Observed in April, Arab American Heritage Month celebrates the rich and diverse culture and contributions of Arab Americans. Hanya Salem is a certified medical interpreter for Arabic to English. Through her work at Akron Children’s, she provides language access services to patients and families, an essential component of delivering culturally competent care. She shares what this month means to her and how she celebrates with her family and friends.
How long have you worked with the hospital, and what’s your role?
I have been working with Akron Children’s since May 2016 as a certified medical interpreter for Arabic.
What do you enjoy most about your work at Akron Children’s?
I love being the bridge between my Arabic-speaking patients and the care team. Helping patients, from routine wellness checks to major surgeries, makes my life complete. Interpreting for parents to help them understand their child’s diagnosis and treatment by using the terms and accent they use makes the appointment successful.
What does Arab American Heritage Month mean to you?
As a Muslim Arab American, I celebrate my faith, rich culture, and traditions, which have a great impact on U.S. culture, as well. This month helps us change the negative view of Muslims and Islam. It also helps us showcase our differences and diversity no matter where we came from.
How do you recognize, honor and celebrate your Arab American heritage?

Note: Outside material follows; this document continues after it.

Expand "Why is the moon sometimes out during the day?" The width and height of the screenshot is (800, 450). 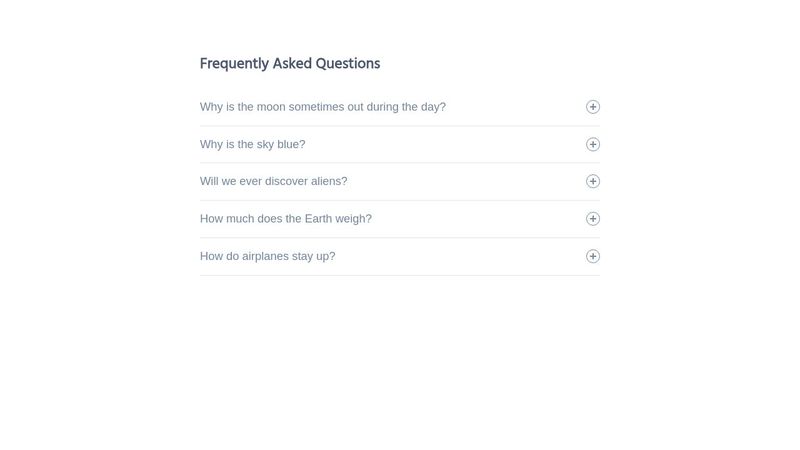pyautogui.click(x=322, y=107)
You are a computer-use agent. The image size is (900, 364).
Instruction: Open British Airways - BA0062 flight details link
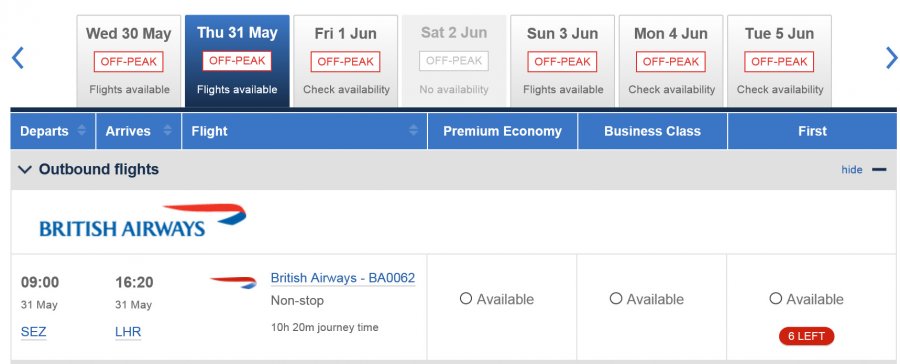(343, 278)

I celebrate this month by treating everyone with loyalty and respect and teaching my kids the Arabic language and traditions, so they can one day teach it to their kids. I keep Middle Eastern cuisine a part of our meals, visit our families and friends to stay connected to our roots, and educate my kids about the struggles and the challenges that Arab Americans have faced, like Islamophobia and racism.
As we strive to deliver culturally competent care and create an inclusive environment for our patients and families, what would you like others to know?
We can strive to serve our patients and families better by respecting their cultural differences, values, beliefs and customs. Always ask questions about their unique customs and background. Having knowledge of food restrictions and dietary needs is also important, as well as being aware of the body language, tone of voice and what is culturally acceptable for them.